Content marketing does best when it’s based in solid storytelling. Our brains are already wired to receive and process stories — why mess around with a great thing? I always recommend starting with a very simple and universally appealing story framework: the hero’s journey. Particularly, making your audience the hero and putting it on the journey. (I’ve even developed a free training that teaches this principle.)

Making your audience the star of the show is powerful stuff. The challenge is, most companies get this formula backwards, focusing on how great they and their products or services are vs how wonderful, lovable, amazing, etc. the audience they want to buy said products or services is. It’s okay to tell the company story using the hero’s journey framework, but to make it a consistent element of an ongoing content marketing strategy will cause people to perceive that company as full of itself and label it with the dreaded “all about me” syndrome.

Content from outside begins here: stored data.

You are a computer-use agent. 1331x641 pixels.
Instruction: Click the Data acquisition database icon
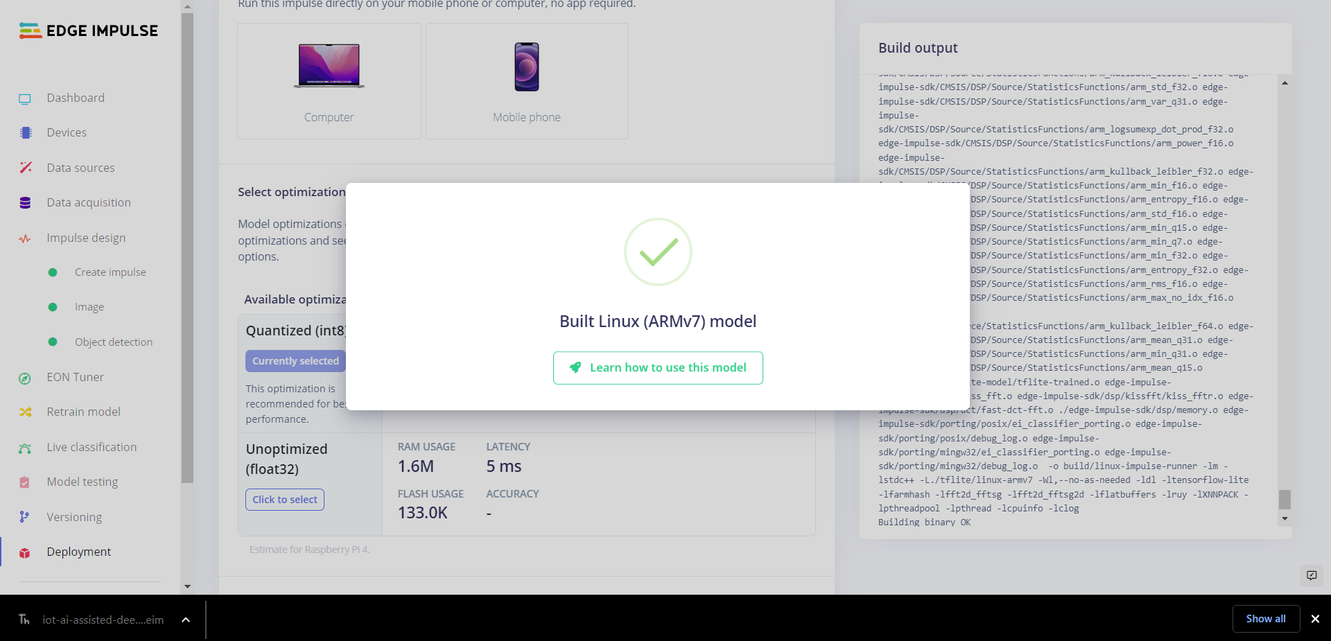pyautogui.click(x=26, y=203)
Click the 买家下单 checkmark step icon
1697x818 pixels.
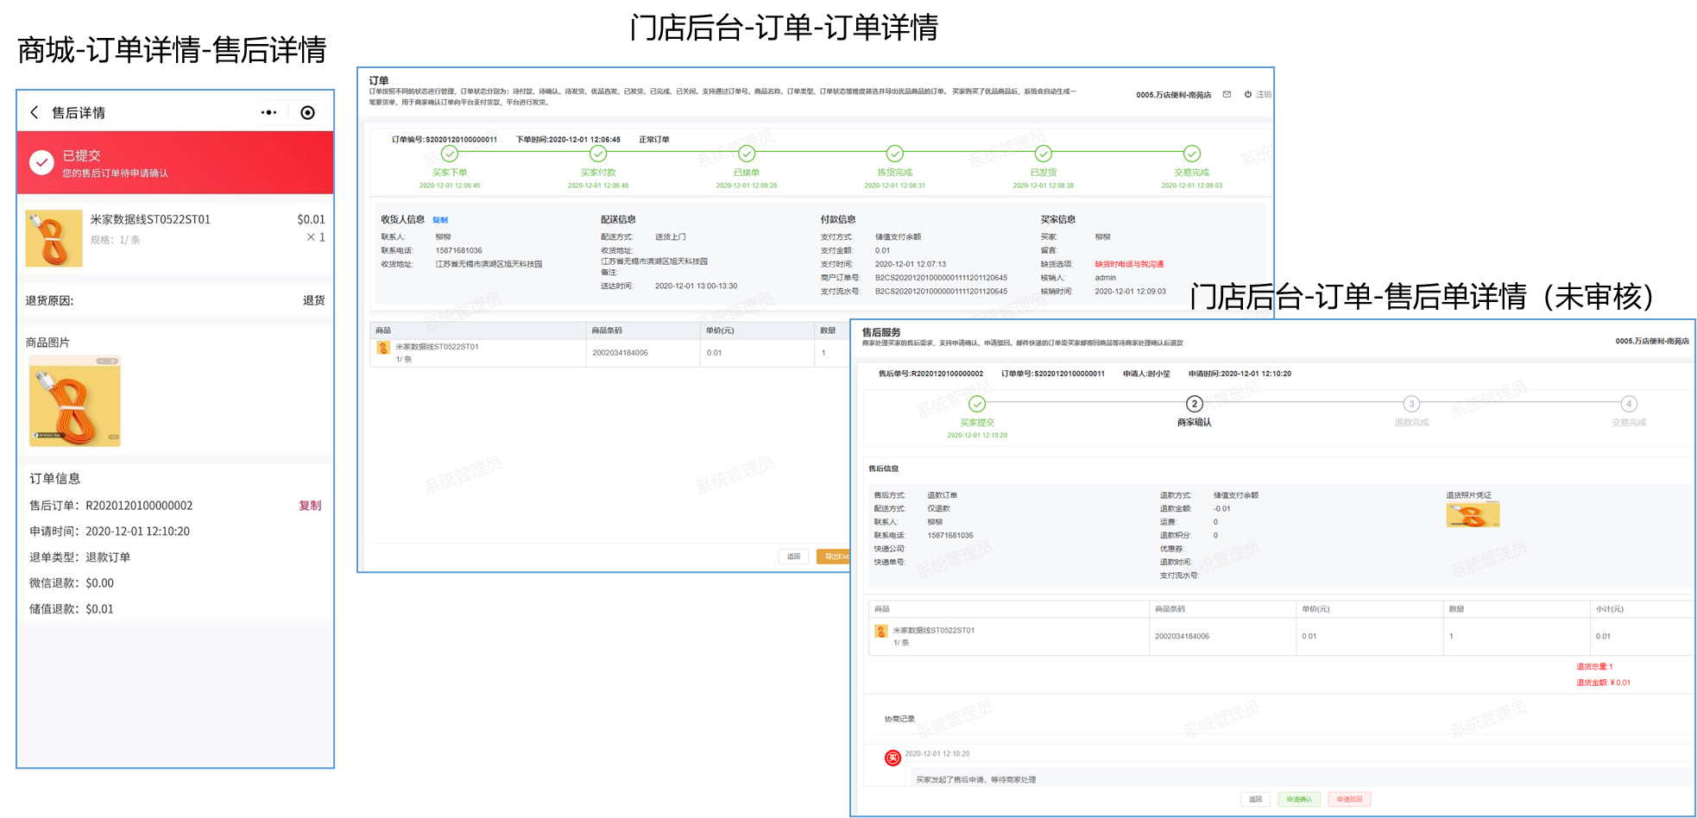(450, 154)
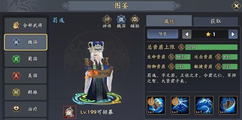This screenshot has width=242, height=120.
Task: Open the second skill icon marked 0
Action: 180,105
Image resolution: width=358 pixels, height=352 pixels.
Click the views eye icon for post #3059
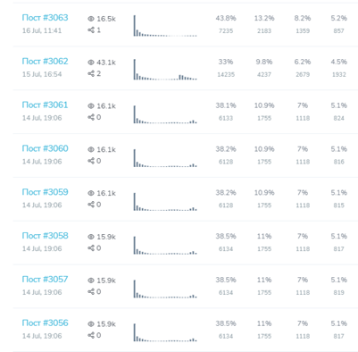[x=91, y=193]
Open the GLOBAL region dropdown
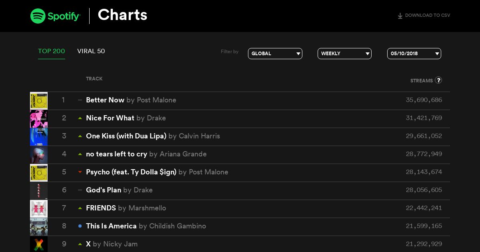 (275, 54)
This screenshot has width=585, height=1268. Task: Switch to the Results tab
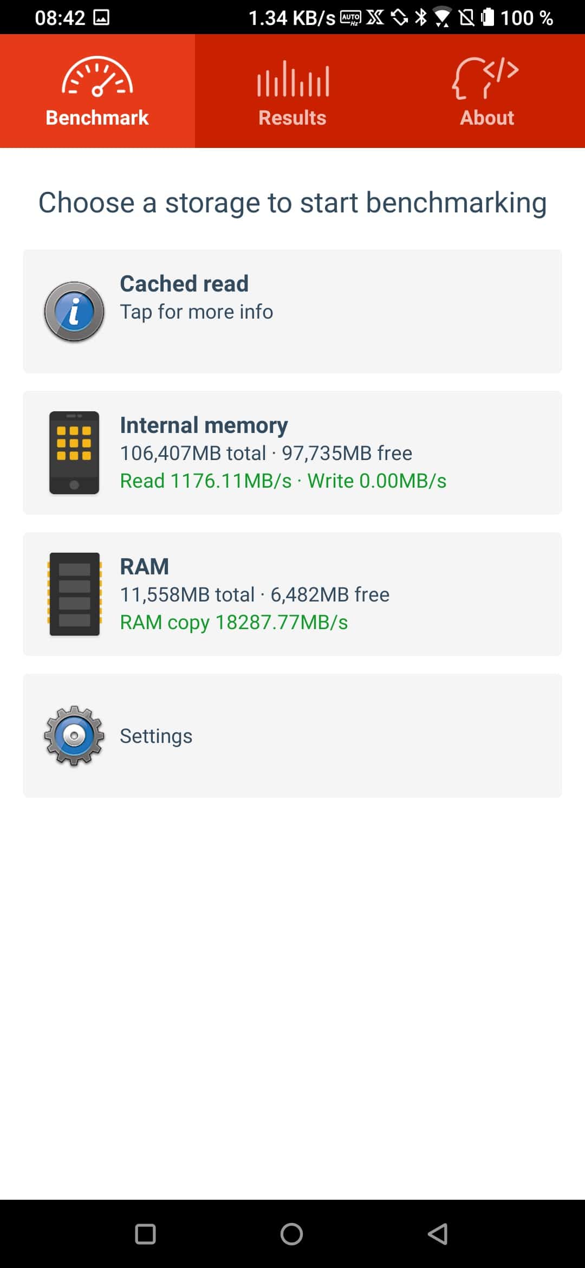tap(293, 91)
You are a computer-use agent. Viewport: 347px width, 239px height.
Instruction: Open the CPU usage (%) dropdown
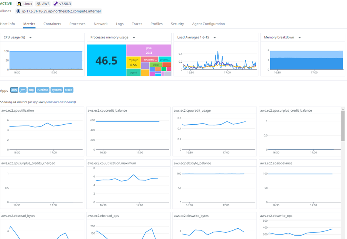31,38
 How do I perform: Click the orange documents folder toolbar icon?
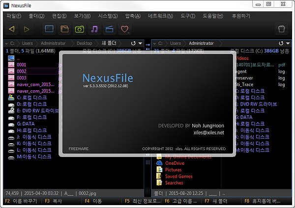click(64, 29)
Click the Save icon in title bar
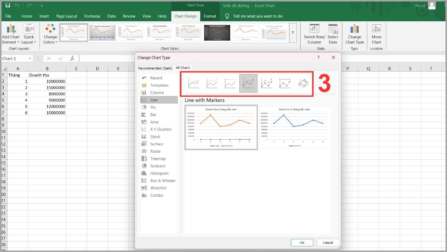 click(7, 5)
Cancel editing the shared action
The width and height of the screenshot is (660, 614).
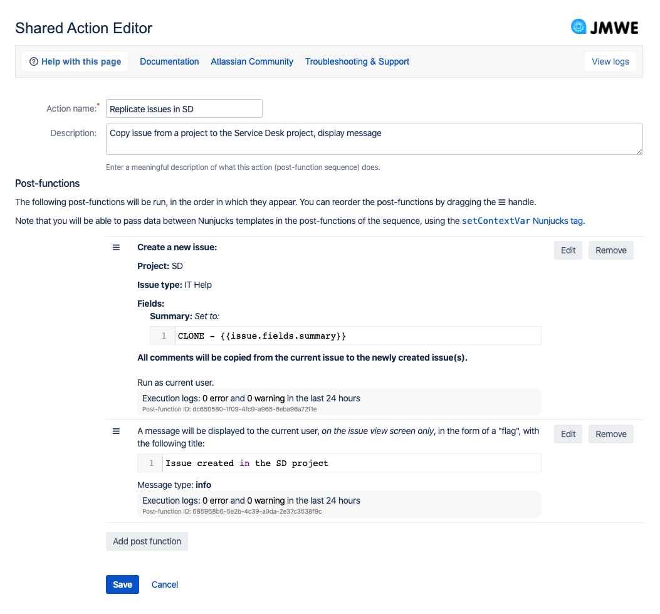(164, 584)
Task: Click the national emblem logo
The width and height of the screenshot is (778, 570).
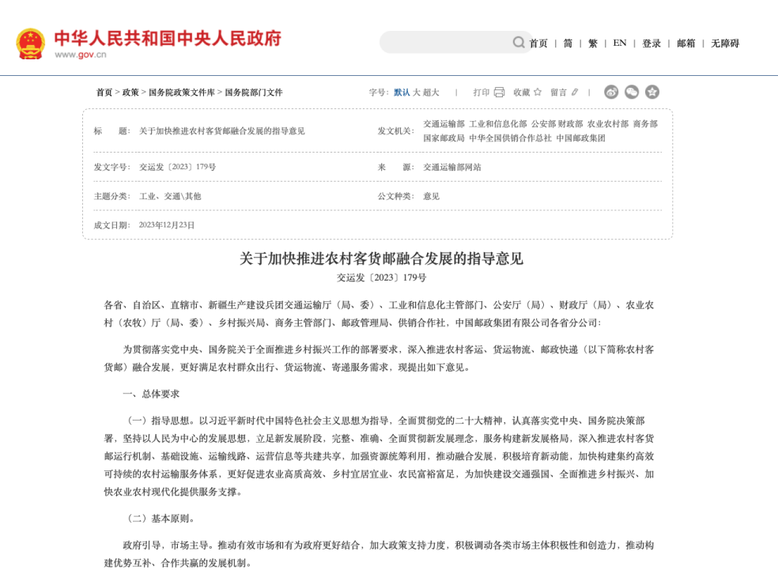Action: point(31,43)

Know What Story Your Audience Wants to Hear — Then Tell It to Them

When my kids were little, they loved being read to before bed each night. They had a large library of wonderful books, but there were a handful of top picks, the ones they wanted to hear again and again. When I tried to slip in something different from time to time, they would tolerate it, but only for so long before their chubby little hands were grabbing for the old familiar favorites.

Your audience is not that much different than this. It knows, likes, and trusts you for very specific reasons and has certain stories it wants and likes to hear over and over. Figuring this out and then delivering variations of these same stories to them in fresh, surprising ways is one approach to use in creating  better content marketing, and can lead to improved engagement metrics as well as repeat business.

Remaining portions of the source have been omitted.